Personal information
- Born: 9 June 1988 (age 38) Skopje, Macedonia
- Listed height: 2.10 m (6 ft 11 in)

Career information
- Playing career: 2004–present
- Position: Center

Career history
- 2004–2008: MZT Skopje
- 2008–2010: Vardar Osiguruvanje
- 2010–2011: MZT Skopje
- 2011–2012: Feni Industries
- 2012–2015: MZT Skopje
- 2015–2017: Feni Industries
- 2017: Karpoš Sokoli
- 2017–2021: Rabotnički
- 2021: Kožuv
- 2021–2022: EuroNickel 2005

Career highlights
- 4x Macedonian League champion (2013, 2014, 2015, 2018); Top Rebounder (8.7) of the Superleague Competition (2011); Eurobasket.com All-Macedonian League 2nd Team (2011);

= Kiril Nikolovski =

Macedonian basketball player

Kiril Nikolovski (Кирил Николовски; born 9 June 1988) is a Macedonian professional basketball player born in Skopje.
He is a former member of the Macedonian national basketball team.

== Pro career ==
Nikolovski started his pro career with Macedonian Team MZT Skopje in 2007.

Kiril is considered to be a versatile big man because of his dominating stature of 2.10 m.

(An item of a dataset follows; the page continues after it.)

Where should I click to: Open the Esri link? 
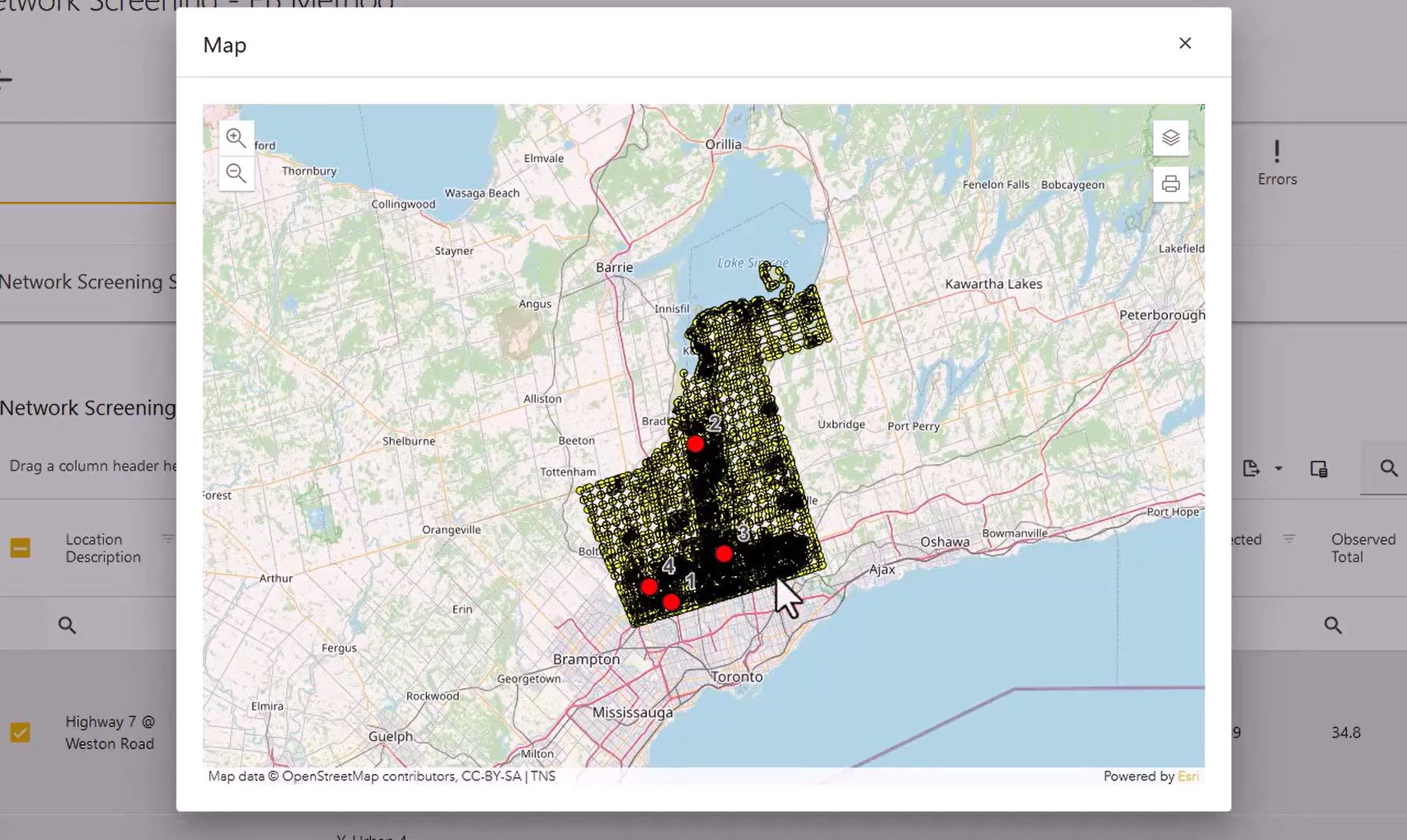click(1188, 776)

His comfortable position is at center, however, he is capable of playing as a power forward due to his upside and talent.

On 28 June 2017, he signed with Karpoš Sokoli.

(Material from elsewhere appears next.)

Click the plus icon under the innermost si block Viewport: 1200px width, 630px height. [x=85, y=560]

On 21 November 2017, he signed with Rabotnički.

== Macedonian national team ==
Nikolovski has also been a member of the Macedonian national basketball team since 2004, when he represented Macedonia at the FIBA Europe Under-16 Championship. He has competed with the team at all FIBA levels of U16, U18, U20, even the Senior team. He had helped Macedonia qualify to the EuroBasket 2011.
Kiril Nikolovski is candidate for the Macedonian national basketball team for the 2012 FIBA World Olympic Qualifying Tournament in Caracas, Venezuela. According to the Coach Marjan Lazovski, Nikolovski, along with Aleksandar Kostoski and Bojan Trajkovski are likely to be the newest additions to the Senior team.
“There is no need for big transformations of the roster (2011), but I will for certainly include Kiril Nikolovski (center) in the final squad (2012),” he said.